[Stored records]
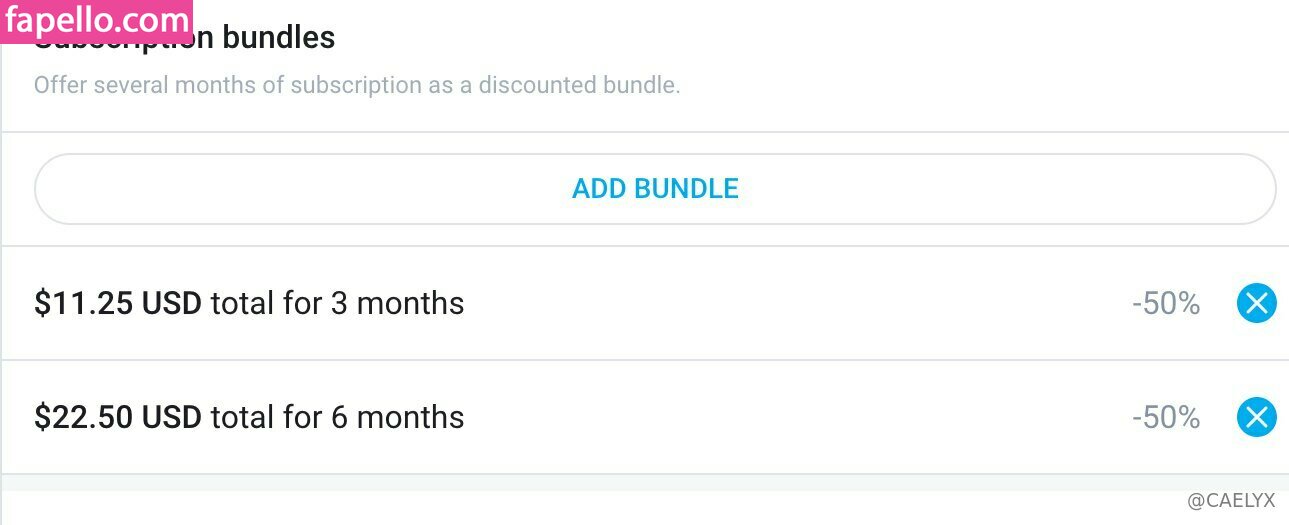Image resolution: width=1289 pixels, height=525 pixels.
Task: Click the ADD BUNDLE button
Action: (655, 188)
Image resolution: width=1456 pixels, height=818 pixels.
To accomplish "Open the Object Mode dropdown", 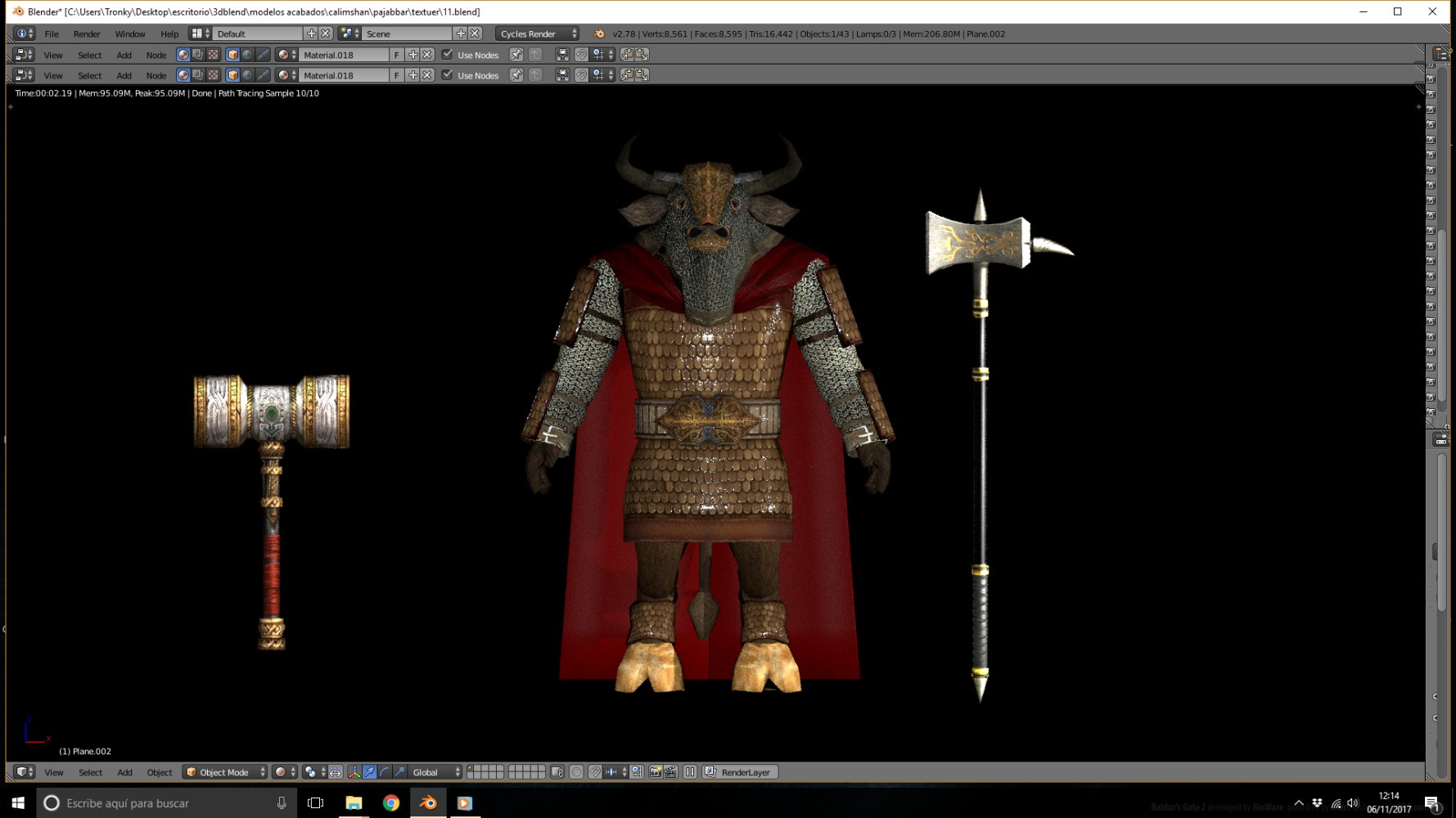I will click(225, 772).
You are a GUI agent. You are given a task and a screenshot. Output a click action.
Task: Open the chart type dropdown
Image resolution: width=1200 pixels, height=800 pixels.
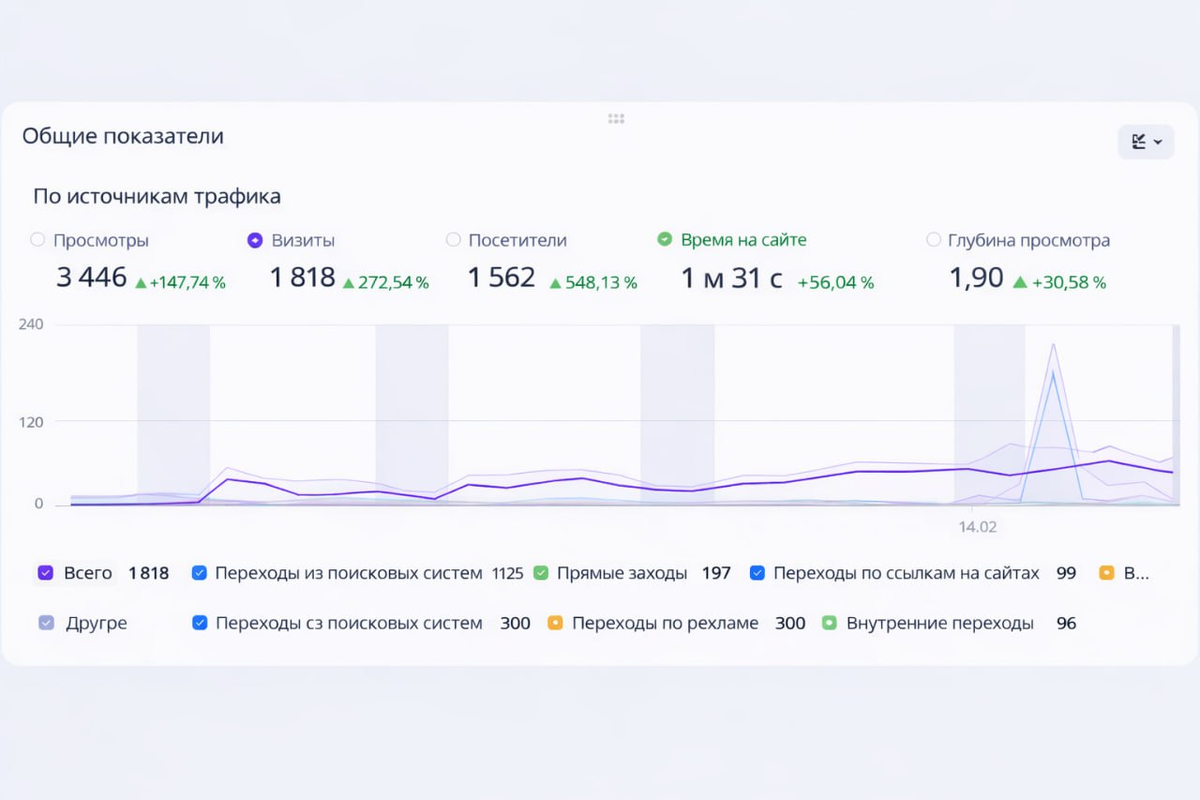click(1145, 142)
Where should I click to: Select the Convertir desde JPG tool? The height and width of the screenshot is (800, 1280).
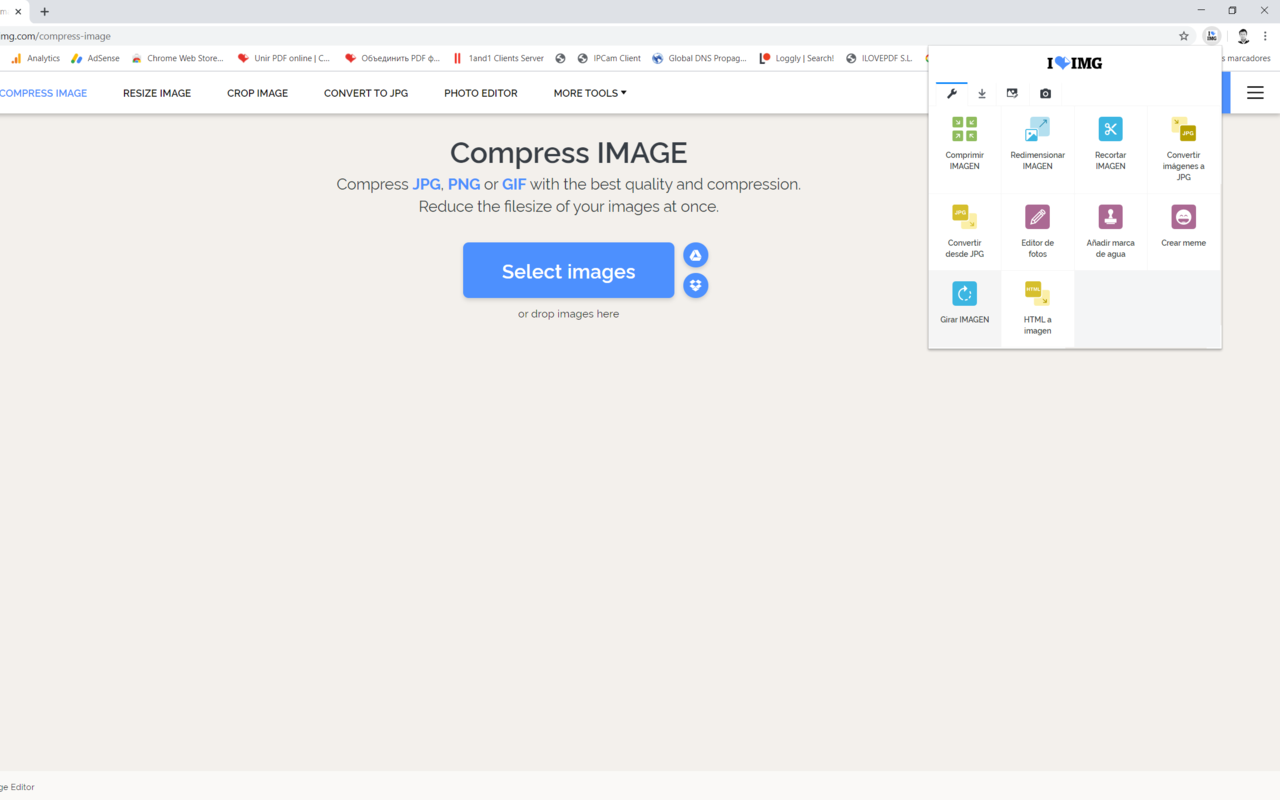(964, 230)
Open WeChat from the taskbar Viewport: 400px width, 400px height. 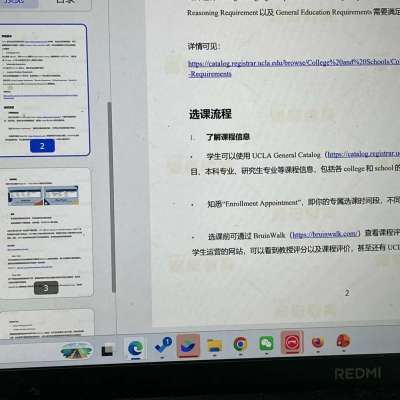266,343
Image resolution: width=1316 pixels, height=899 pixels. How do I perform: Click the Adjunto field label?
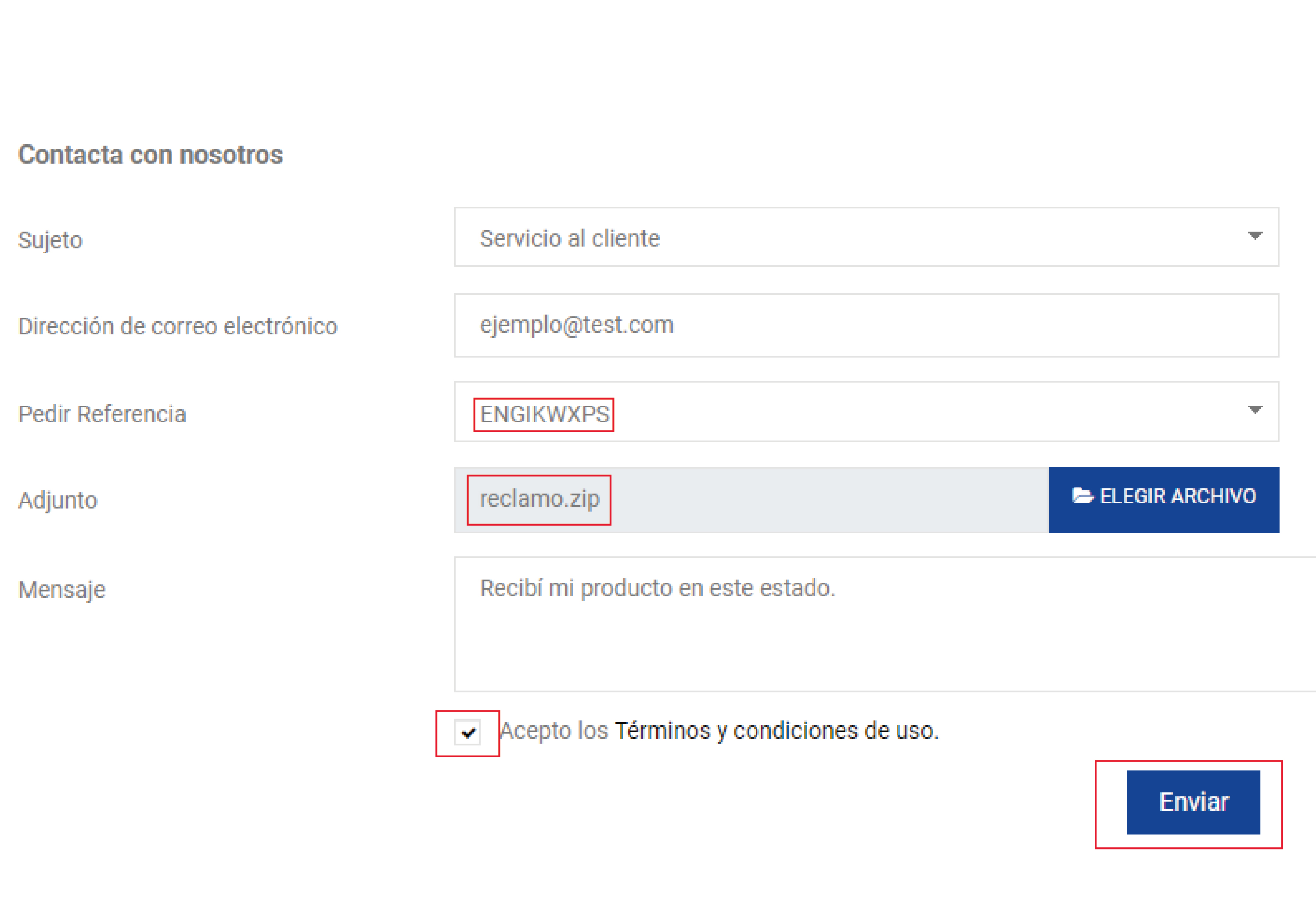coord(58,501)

### TASK
The answer must be the exact lines from the line with "Image resolution: width=1316" to the final line of the data, both ends included, with no pictures.

### EXERCISE ANSWER
Image resolution: width=1316 pixels, height=899 pixels. How do I perform: Click the Adjunto field label?
coord(58,501)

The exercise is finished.